異例のルートをたどる台風15号は、早ければ2時間後に関東に上陸する見通しです。北日本の太平洋側は大荒れの天気となっています。
台風15号 関東を今夜直撃へ
関東に接近する台風15号。まもなく上陸する見込みです。今回の台風15号、東から西へと進む異例のルートをたどっています。
岩手県宮古市宿漁港です。時間を追うごとに雨風とも強くなってきています。
白波が立ち、大きく揺れる漁船。太平洋側は、朝から大荒れの天気となりました。
台風の影響で湿った空気が流れ込み、各地で天気が急変します。
東北では、20メートル以上の最大瞬間風速を観測したところもあります。
観光地に影響
お盆休みを直撃した台風15号。観光地は大打撃を受けています。
島崎準支配人
「一年で一番大事な時期。海水浴場もあるし、客の滞在期間も長いので、経済効果もかなり大きい。悪天候は大変厳しい状況を強いられる」
宮沢賢治も眺めたという三陸を代表する景勝地・浄土ヶ浜。普段は青く澄んだ海と、緑の松、白い岩肌が美しい景色を生み出しますが、11日は…。
岩に打ち寄せる、大きな波。
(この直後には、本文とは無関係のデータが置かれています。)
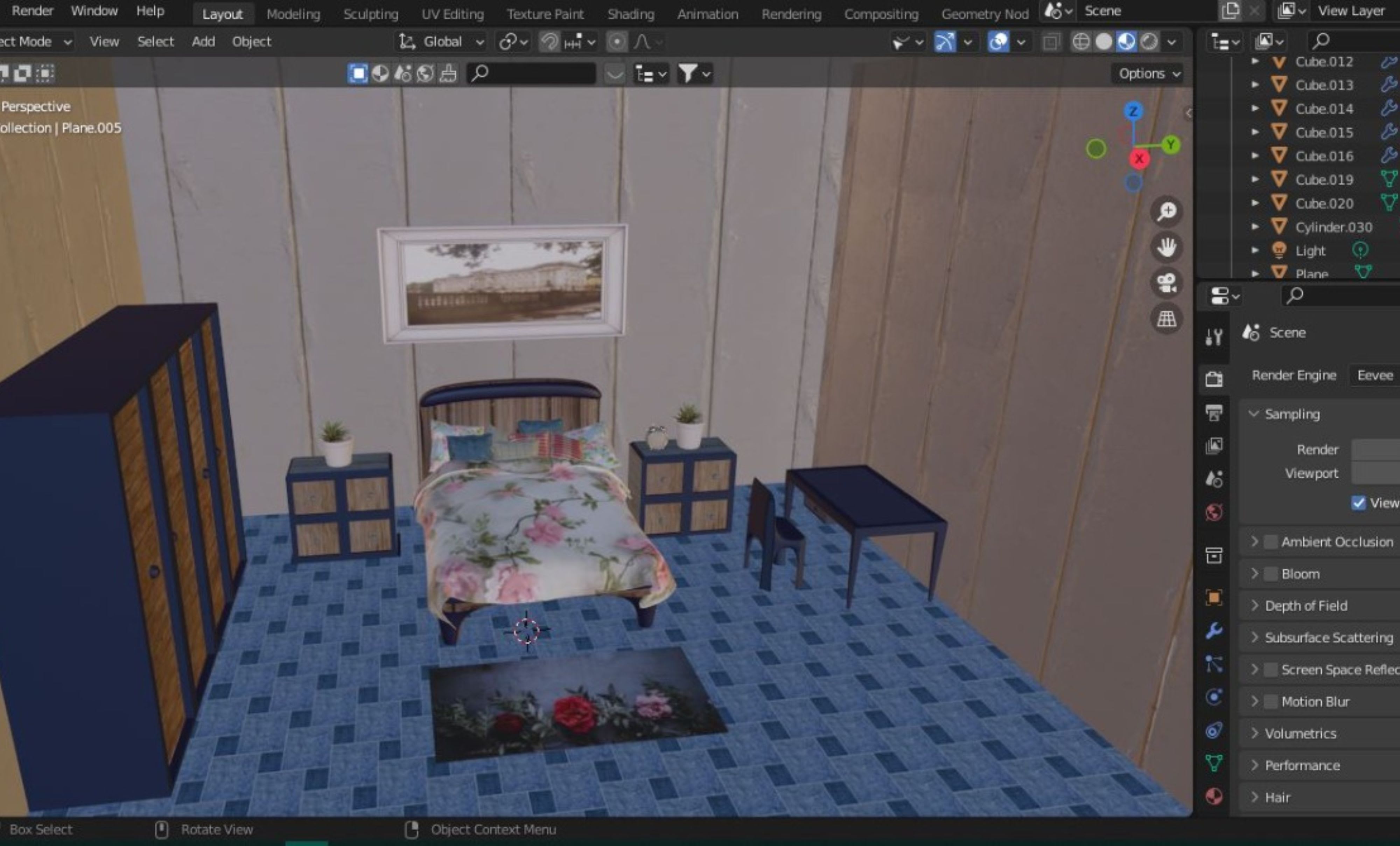Toggle the Bloom effect checkbox
Viewport: 1400px width, 846px height.
pyautogui.click(x=1270, y=574)
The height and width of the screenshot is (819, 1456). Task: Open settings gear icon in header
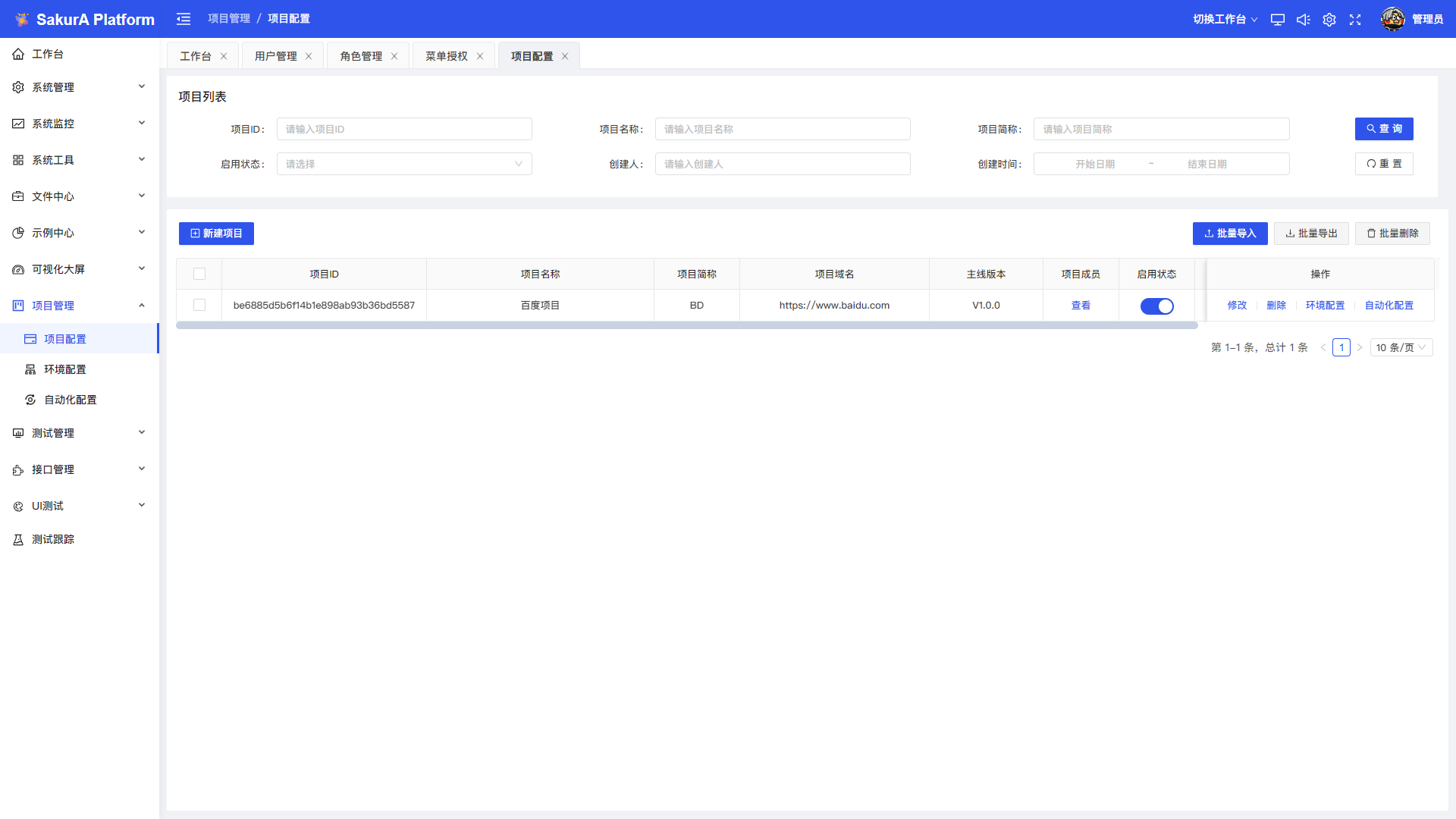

人の姿もまばらです。
強い風の影響でしょうか、観光客らが利用する駐車場では木が倒れ、道路をふさぐ被害も出ていました。
福島県いわき市の海水浴場。こちらも本来はこの時期にぎわうはずですが、人がほとんどいません。
「でかすぎましたね、波が」
「でかすぎたので(入るのを)やめました」
市内の梨農園は、対応に追われていました。いわきでは、今シーズンの梨の収穫が始まったばかりだといいます。
沼倉克美さん
「ほとんど(梨を)もげていない。一番は風。風で梨が落ちる。夕方にかけてどのくらい(風が)強くなるか不安。枝が折れると来年の収穫にも多少なりと影響は出る」
現在、日本の東に位置している台風15号。茨城県に台風が上陸すれば、1951年の統計開始以来、初めてのことです。
大洗町の観光名所「神磯の鳥居」には多くの観光客が訪れていましたが…。
「この後は台風もきているので川崎まで帰る予定。早く帰らないと道路事情がどうなるか分からないので」
「夜はホテルに泊まって、どうしようかなと。雨の状況で(外に)出られないかもと思って」
このあと台風が上陸したら…地元の人は不安を募らせています。
大川貴裕さん
「予想がつかない。雨や風の量も分からないのが一番怖い。台風対策として、大洗港は水門を閉めて船も出られないので、この先お盆を迎えるにあたって天然物の魚はなくなっちゃうのかな」
「夏の風物詩」2年連続中止
11日は山の日、祝日です。各地でイベントが予定されていました。
夜、行われる予定だったのが40年以上続く「江東花火大会」。およそ6000発が打ち上げられ、都会の夜空を彩る東京の夏の風物詩です。
江東花火大会は、午前、ホームページなどで中止が発表されました。
順延はないそうです。会場に訪れる予定だった人はもちろん、周辺の飲食店も花火大会の中止に肩を落とします。
中地聡店長
「予約が結構あった。実際キャンセルが出たので、残念だなという思い。合計で5〜6件。花火が終わってから来る(午後)8時台が全部キャンセル」
店は、花火大会の開催に合わせていつもより多くの肉を仕入れていました。
江東花火大会は去年も強風の影響で開催できず、これで2年連続の中止です。
「今年は見たかった。あとは家に帰ってゆっくりする流れですかね」
影響は交通機関にも
交通機関にも、影響が出ています。お盆休みで大勢の人が利用する羽田空港。
こちらの2人は…。
「きょうは沖縄に行く予定でした。でも台風の影響で欠航になって行けなくなってしまって…これから何しようかなって考えているところ」
「作戦会議中でした。楽しみにしていたから本当に…」
「だいぶショックです。台風なのでキャンセル料はなしで(費用が)浮いたので、そのお金で遊ぼうかなと思う」
飛行機は、羽田空港や成田空港を発着する便を中心に欠航が相次いでいます。
午後2時半ごろ、茨城県神栖市を車で走っています。先ほどから雨が強くなってきまして、車の窓ガラスに大粒の雨が当たっているような状況です。時折、水しぶきを上げながら走る車の姿が確認できます。